A longa duração (cerca de 3h30) de O Duelo não se constitui como peso. Georgette Fadel assina uma encenação de fluxo contínuo, destituída, em medida considerável, de tempos mortos. A adaptação, a cargo de Vadim Nikitin e Aury Porto (com colaboração de Camila Pitanga), preserva valores como clareza e simplicidade na exposição da história. Nessa transposição cênica da novela de Tchekhov, questões centrais na obra do autor vêm à tona, especialmente no que diz respeito à verbalização de desejos de mudança que, contudo, acabam não se concretizando. As jornadas dos personagens são, muitas vezes, frustradas e os projetos de vida, abortados.

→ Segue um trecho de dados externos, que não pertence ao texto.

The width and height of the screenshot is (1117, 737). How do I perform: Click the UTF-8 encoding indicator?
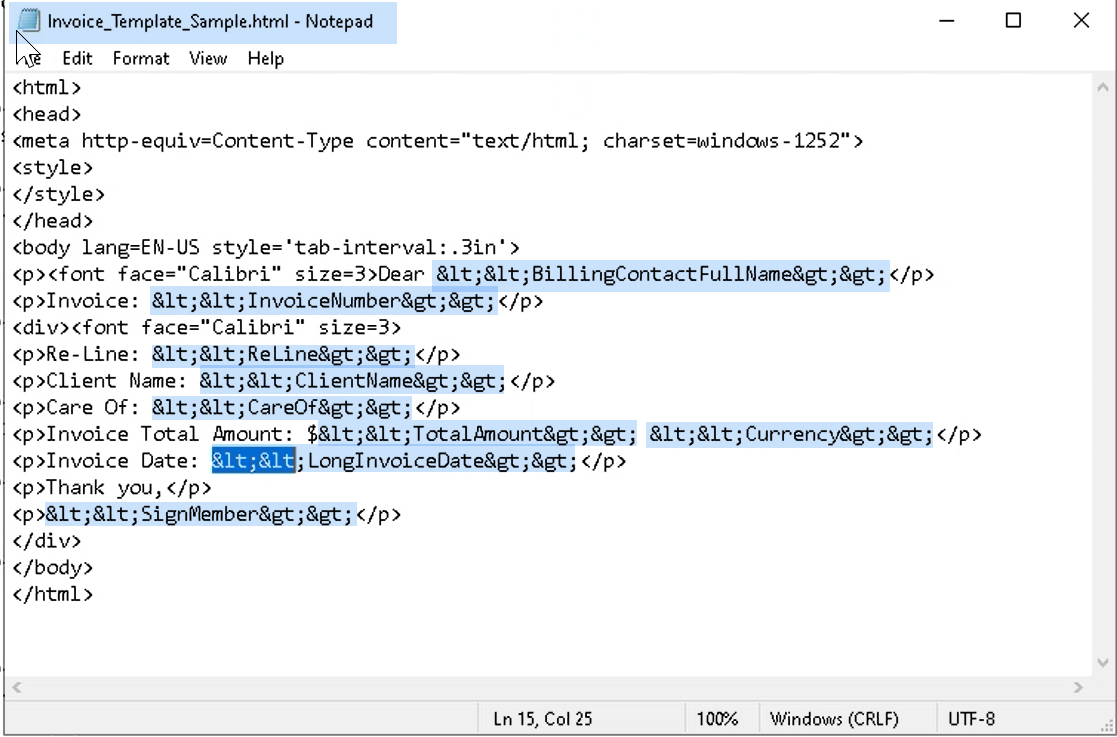(x=972, y=718)
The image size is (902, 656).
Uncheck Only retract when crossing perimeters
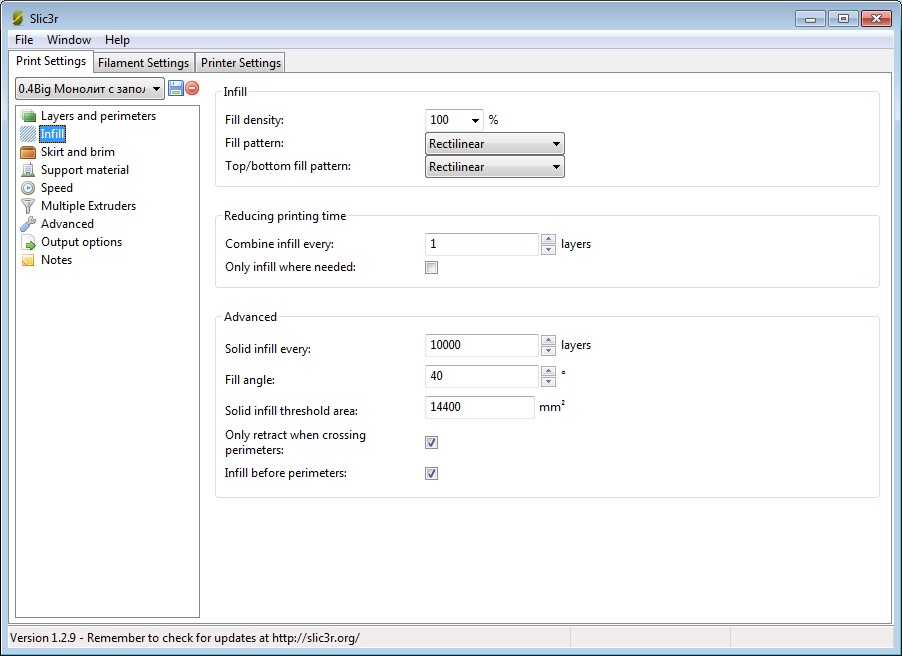point(432,442)
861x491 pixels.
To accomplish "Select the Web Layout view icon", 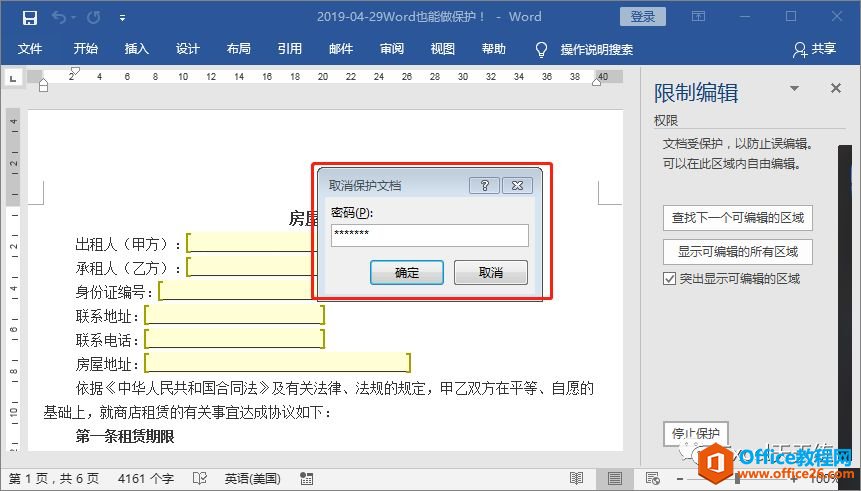I will [x=652, y=478].
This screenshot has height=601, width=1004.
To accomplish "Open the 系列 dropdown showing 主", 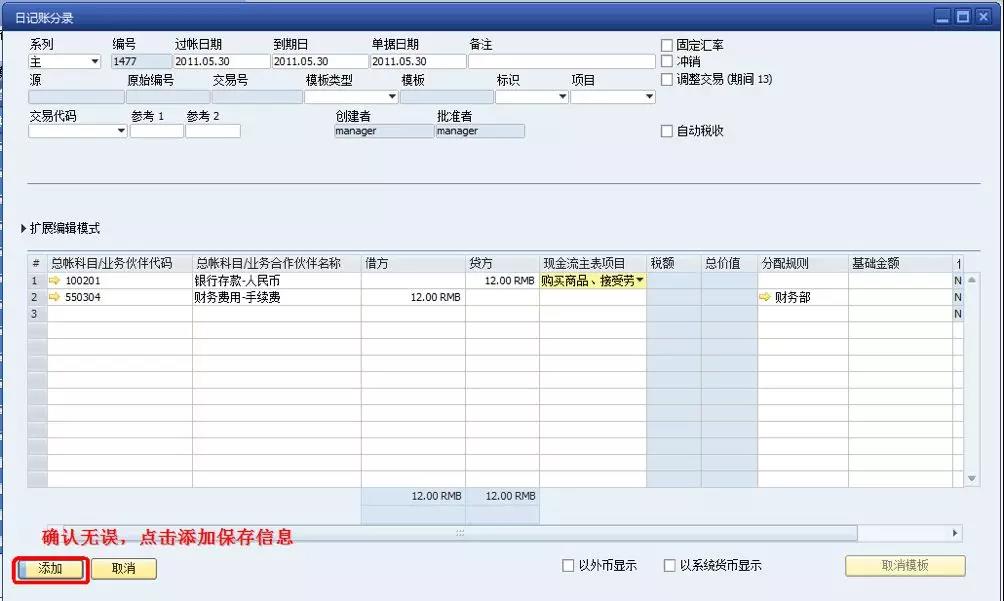I will [x=93, y=60].
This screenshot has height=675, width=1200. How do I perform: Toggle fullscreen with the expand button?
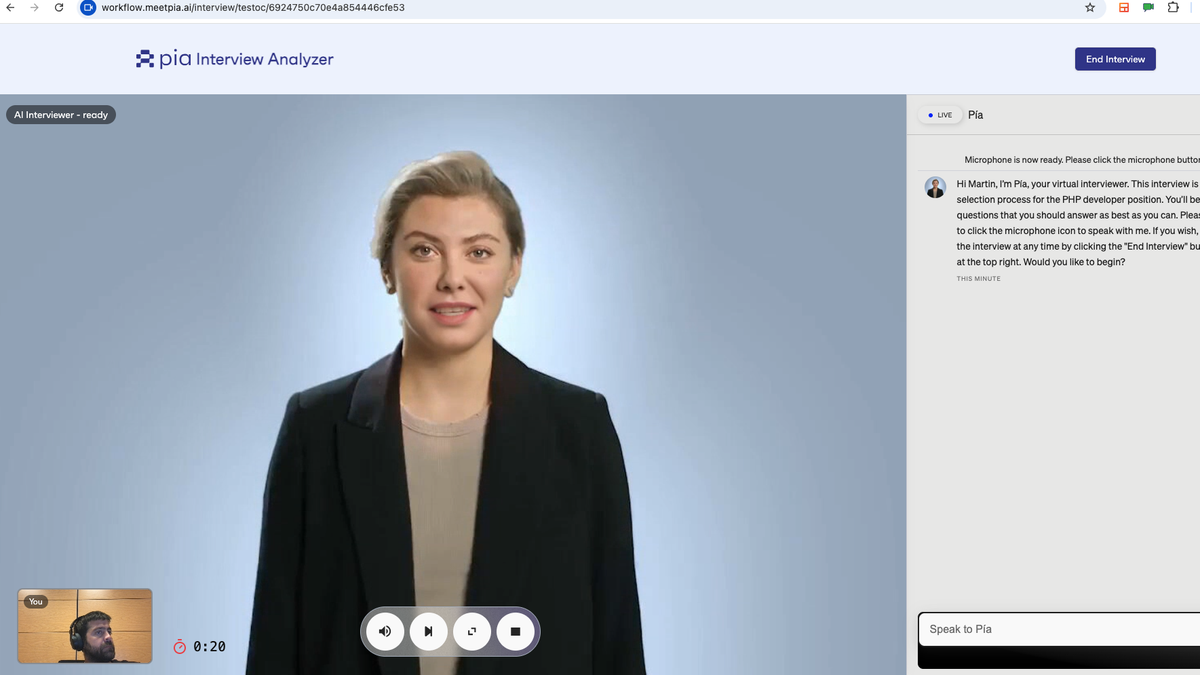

Os figurinos de Diogo Costa se destacam, mas sublinham, de modo algo maniqueísta, o embate entre Nadiejda Fiódorovna e Mária Bitiugova. A iluminação de Guilherme Bonfanti se vale de recursos variados (cabe realçar o uso de lampiões) para criar atmosfera expressiva. A direção musical de Otávio Ortega e Lucas Santtana surpreende pela mistura de referências. Os atores transitam com habilidade entre narração e vivência. A presença segura de Sergio Siviero sobressai, mas Carol Badra (dona de apreciável timing), Vanderlei Bernardino, Aury Porto e Pascoal da Conceição também possuem ótimos momentos. Seja como for, todos parecem integrados, coesos, engajados não só em suas passagens como na construção de uma cena próxima dos espectadores, distribuídos por arquibancadas que emolduram o palco.